• _EXTRAIT DU TEXTE_:
◇ ◇ ◇ ◇ ◇ ◇ ◇
Communication gagnante 

Ivan Rakitic tel un politicien a une communication extrêmement bien rodée bien que son efficacité semble limitée. Son image a tout juste été entachée par un passage à Seville tout sourire le lendemain de la remontada d’Anfield. Un couac vite oublié, le joueur n’étant pas le « coupable » de la diffusion de ces photos sur les réseaux sociaux. Mais bien que probablement sincère sa sortie de novembre, celle-ci a suscité autant de dégoût que de tristesse au sein l’auditoire catalan. Sans remettre en question ceux qui occupaient son poste à ce moment-là, de Jong ou Arthur, cette sortie manque quand même sincèrement de camaraderie, notamment pour celui qui est qualifié par ses fervents défenseurs de coéquipier parfait. Toujours prompt à s’arrêter pour signer des autographes et prendre des photos, le caractère du Croate plaît tout de même, et pas uniquement aux supporteurs.

« La meilleure version de Rakitic est meilleurE que la meilleure version d’Arthur » Marçal Llorente, La porteria 09/12/2019

La presse catalane aime Rakitic et Rakitic le lui rend bien en étant un client parfait : sympathique et disponible. Rarement tancé dans les médias, le Croate a une cote d’amour à peine croyable. Il n’est pas un joueur formé au club, il n’est pas Catalan, pourtant l’accueil dithyrambique qu’il reçoit au Camp Nou est égal à celui dont il bénéficie dans les colonnes des deux grands journaux régionaux. Acclamé depuis qu’il a récupéré une place de titulaire, ses prestations ne souffrent d’aucune contestation selon les observateurs du pays qui dans le même temps n’hésitent pas a égratigner Arthur Melo à grand renfort de fakes news, dont certaines extrêmement graves. Mais pour mettre en avant les prestations d’Ivan Rakitic rien de mieux que son bilan actuel. Il faut dire que son retour correspond en tout point à une très bonne période des Blaugrana.
◇ ◇ ◇ ◇ ◇ ◇ ◇
• _DONNÉES FOURNIES_:
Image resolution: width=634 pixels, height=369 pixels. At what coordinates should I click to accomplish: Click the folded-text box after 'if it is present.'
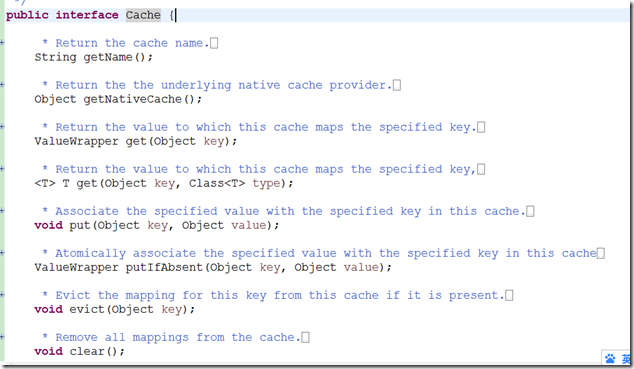click(509, 295)
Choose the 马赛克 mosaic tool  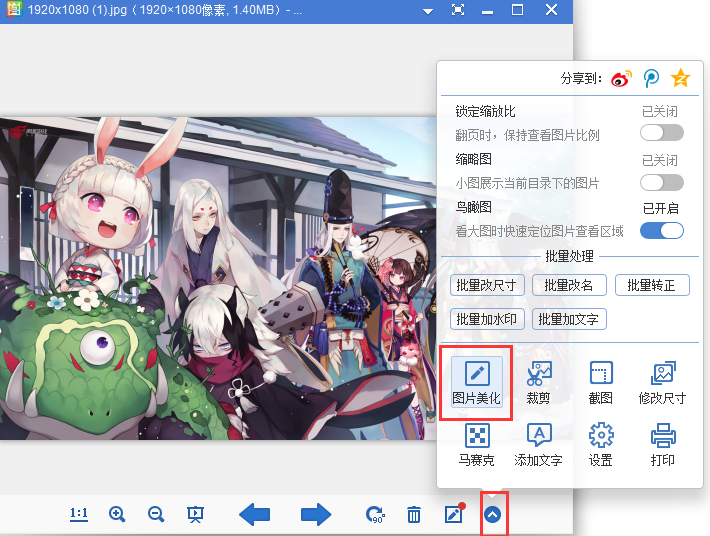click(x=476, y=445)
◇ ◇ ◇ ◇ ◇ ◇ ◇
• _PROBLÈMES À RÉSOUDRE_:
- 1) Indiquez si chacune des affirmations suivantes concorde avec le texte sur Rakitic : (a) Rakitic est un joueur formé au club ; (b) le Croate s’arrête volontiers pour signer des autographes ; (c) la presse catalane critique souvent Rakitic. Pour chacune, répondez par oui ou non et citez mot pour mot les termes du texte qui tranchent.
- 2) Dans le texte sur Rakitic, remplacez « politicien » par « diplomate », puis recopiez le passage situé entre « Ivan Rakitic tel » et « uniquement aux supporteurs. », bornes incluses.
Le matériel fourni ne sert à rien ici.

• _RÉPONSES SUCCESSIVES_:
- 1)
(a) Non : « Il n’est pas un joueur formé au club »
(b) Oui : « Toujours prompt à s’arrêter pour signer des autographes et prendre des photos »
(c) Non : « Rarement tancé dans les médias »

- 2)
Ivan Rakitic tel un diplomate a une communication extrêmement bien rodée bien que son efficacité semble limitée. Son image a tout juste été entachée par un passage à Seville tout sourire le lendemain de la remontada d’Anfield. Un couac vite oublié, le joueur n’étant pas le « coupable » de la diffusion de ces photos sur les réseaux sociaux. Mais bien que probablement sincère sa sortie de novembre, celle-ci a suscité autant de dégoût que de tristesse au sein l’auditoire catalan. Sans remettre en question ceux qui occupaient son poste à ce moment-là, de Jong ou Arthur, cette sortie manque quand même sincèrement de camaraderie, notamment pour celui qui est qualifié par ses fervents défenseurs de coéquipier parfait. Toujours prompt à s’arrêter pour signer des autographes et prendre des photos, le caractère du Croate plaît tout de même, et pas uniquement aux supporteurs.